DOI: 10.1007/978-3-642-22600-7_1

Part of the Lecture Notes in Computer Science book series (LNCS, volume 6808)
Cite this paper as:
Kari J. (2011) Linear Algebra Based Bounds for One-Dimensional Cellular Automata. In: Holzer M., Kutrib M., Pighizzini G. (eds) Descriptional Complexity of Formal Systems. DCFS 2011. Lecture Notes in Computer Science, vol 6808. Springer, Berlin, Heidelberg

Abstract

One possible complexity measure for a cellular automaton is the size of its neighborhood. If a cellular automaton is reversible with a small neighborhood, the inverse automaton may need a much larger neighborhood.

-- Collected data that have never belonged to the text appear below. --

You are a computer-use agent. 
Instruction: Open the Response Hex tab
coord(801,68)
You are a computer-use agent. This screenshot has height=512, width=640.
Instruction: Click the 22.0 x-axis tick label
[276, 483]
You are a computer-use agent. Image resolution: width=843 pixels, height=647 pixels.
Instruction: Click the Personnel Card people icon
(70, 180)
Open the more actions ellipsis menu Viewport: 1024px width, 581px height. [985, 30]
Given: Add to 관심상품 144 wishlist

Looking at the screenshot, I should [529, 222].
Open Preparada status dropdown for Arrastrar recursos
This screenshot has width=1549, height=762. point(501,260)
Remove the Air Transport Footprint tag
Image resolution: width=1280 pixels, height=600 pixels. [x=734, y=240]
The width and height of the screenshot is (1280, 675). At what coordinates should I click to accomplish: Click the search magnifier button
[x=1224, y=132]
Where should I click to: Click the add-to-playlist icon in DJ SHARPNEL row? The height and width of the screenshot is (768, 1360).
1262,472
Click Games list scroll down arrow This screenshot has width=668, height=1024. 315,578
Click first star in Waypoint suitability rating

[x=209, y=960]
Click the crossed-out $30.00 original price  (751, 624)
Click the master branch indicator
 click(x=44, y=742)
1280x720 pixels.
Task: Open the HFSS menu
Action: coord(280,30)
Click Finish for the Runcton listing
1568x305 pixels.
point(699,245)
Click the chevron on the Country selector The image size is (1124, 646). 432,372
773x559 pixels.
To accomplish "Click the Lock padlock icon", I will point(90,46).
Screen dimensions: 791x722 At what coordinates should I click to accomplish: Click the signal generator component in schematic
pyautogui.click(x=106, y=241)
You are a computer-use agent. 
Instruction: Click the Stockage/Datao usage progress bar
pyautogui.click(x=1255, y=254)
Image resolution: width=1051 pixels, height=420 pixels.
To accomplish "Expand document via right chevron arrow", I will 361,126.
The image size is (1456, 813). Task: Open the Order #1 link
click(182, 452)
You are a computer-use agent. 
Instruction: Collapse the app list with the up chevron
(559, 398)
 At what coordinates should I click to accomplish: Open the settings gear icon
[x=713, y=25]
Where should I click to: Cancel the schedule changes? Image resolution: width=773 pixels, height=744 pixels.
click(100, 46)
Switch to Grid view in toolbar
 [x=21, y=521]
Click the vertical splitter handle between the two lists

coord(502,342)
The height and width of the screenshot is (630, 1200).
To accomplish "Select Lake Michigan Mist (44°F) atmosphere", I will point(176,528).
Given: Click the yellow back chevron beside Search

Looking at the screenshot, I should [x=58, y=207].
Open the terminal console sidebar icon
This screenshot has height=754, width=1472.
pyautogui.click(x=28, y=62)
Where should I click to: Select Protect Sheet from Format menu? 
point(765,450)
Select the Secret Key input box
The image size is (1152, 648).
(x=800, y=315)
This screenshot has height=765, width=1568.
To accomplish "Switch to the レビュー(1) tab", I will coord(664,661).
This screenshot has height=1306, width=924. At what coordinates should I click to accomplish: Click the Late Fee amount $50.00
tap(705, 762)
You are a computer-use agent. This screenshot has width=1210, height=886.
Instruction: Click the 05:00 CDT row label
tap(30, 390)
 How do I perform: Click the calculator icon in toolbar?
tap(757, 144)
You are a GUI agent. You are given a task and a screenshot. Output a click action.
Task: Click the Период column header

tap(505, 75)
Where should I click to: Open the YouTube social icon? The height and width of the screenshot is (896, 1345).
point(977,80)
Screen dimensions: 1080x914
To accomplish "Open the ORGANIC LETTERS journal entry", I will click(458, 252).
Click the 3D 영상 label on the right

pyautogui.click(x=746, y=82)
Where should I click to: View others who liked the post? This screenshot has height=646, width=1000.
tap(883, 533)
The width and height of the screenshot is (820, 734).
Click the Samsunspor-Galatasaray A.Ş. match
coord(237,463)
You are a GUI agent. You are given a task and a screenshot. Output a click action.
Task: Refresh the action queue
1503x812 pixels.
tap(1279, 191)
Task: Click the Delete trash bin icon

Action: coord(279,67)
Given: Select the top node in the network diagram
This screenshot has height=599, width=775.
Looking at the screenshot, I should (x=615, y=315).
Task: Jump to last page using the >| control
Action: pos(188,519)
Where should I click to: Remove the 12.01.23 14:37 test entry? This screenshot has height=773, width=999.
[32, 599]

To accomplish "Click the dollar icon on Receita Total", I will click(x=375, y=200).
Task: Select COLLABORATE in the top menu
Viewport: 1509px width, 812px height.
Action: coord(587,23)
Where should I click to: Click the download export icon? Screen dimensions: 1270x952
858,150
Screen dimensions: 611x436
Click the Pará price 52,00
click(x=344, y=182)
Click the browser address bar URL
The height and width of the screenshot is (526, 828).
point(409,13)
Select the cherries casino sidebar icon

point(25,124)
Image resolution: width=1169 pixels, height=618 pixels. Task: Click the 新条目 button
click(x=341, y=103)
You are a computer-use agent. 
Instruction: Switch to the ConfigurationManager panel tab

Our interest is to find good upper bounds for the size of this inverse neighborhood. It turns out that a linear algebra approach provides better bounds than any known combinatorial methods. We also consider cellular automata that are not surjective. In this case there must exist so-called orphans, finite patterns without a pre-image. The length of the shortest orphan measures the degree of non-surjectiveness of the map. Again, a linear algebra approach provides better bounds on this length than known combinatorial methods. We also use linear algebra to bound the minimum lengths of any diamond and any word with a non-balanced number of pre-images. These both exist when the cellular automaton in question is not surjective. All our results deal with one-dimensional cellular automata. Undecidability results imply that in higher dimensional cases no computable upper bound exists for any of the considered quantities.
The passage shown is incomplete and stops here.